==== Dataset extract
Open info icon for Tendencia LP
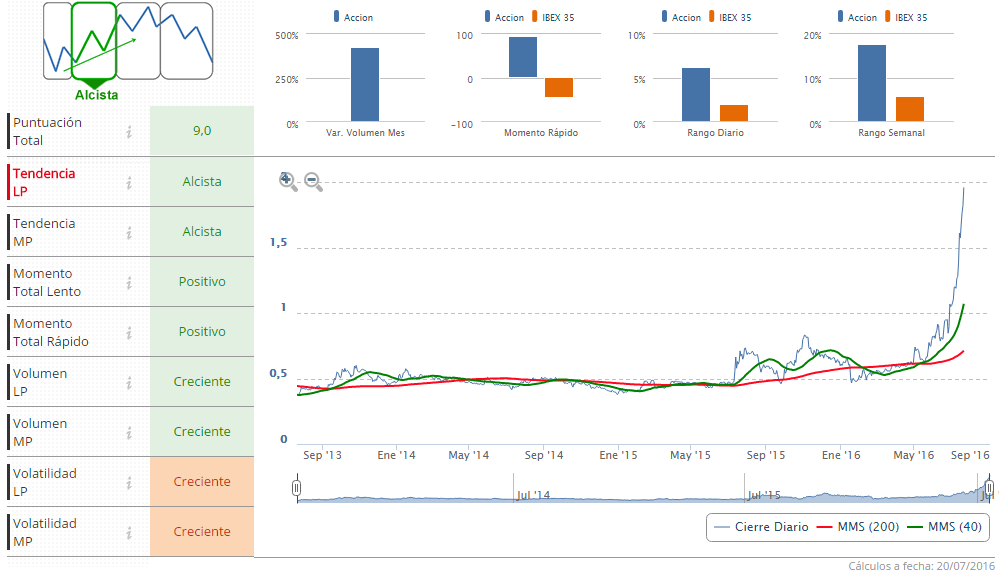The height and width of the screenshot is (574, 999). pos(129,183)
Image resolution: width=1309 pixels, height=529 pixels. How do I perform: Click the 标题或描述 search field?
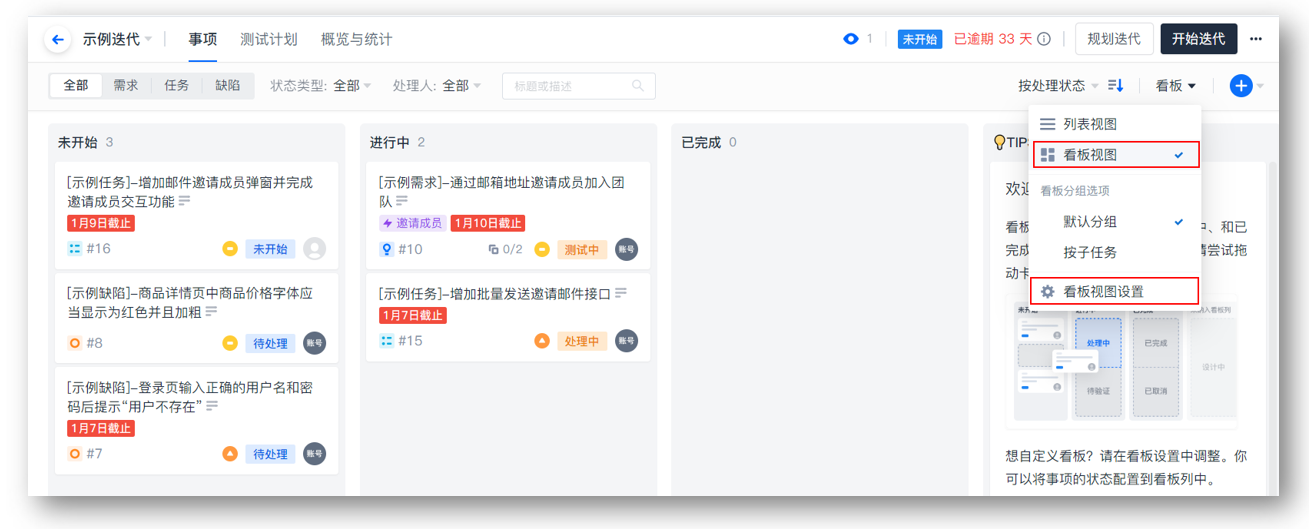point(570,86)
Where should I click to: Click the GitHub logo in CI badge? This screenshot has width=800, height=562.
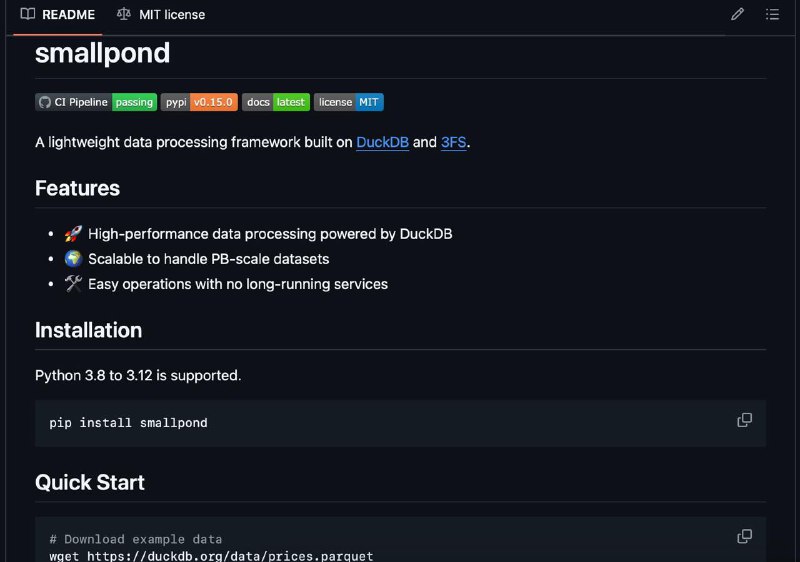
========
Exercise description -
When you repeat the data, keep every line exact and drop the images.

Exercise response -
Open info icon for Tendencia LP
The height and width of the screenshot is (574, 999). pos(129,183)
Image resolution: width=1309 pixels, height=529 pixels. How do I perform: Click the 标题或描述 search field?
point(570,86)
Where should I click to: Click the GitHub logo in CI badge? This screenshot has width=800, height=562.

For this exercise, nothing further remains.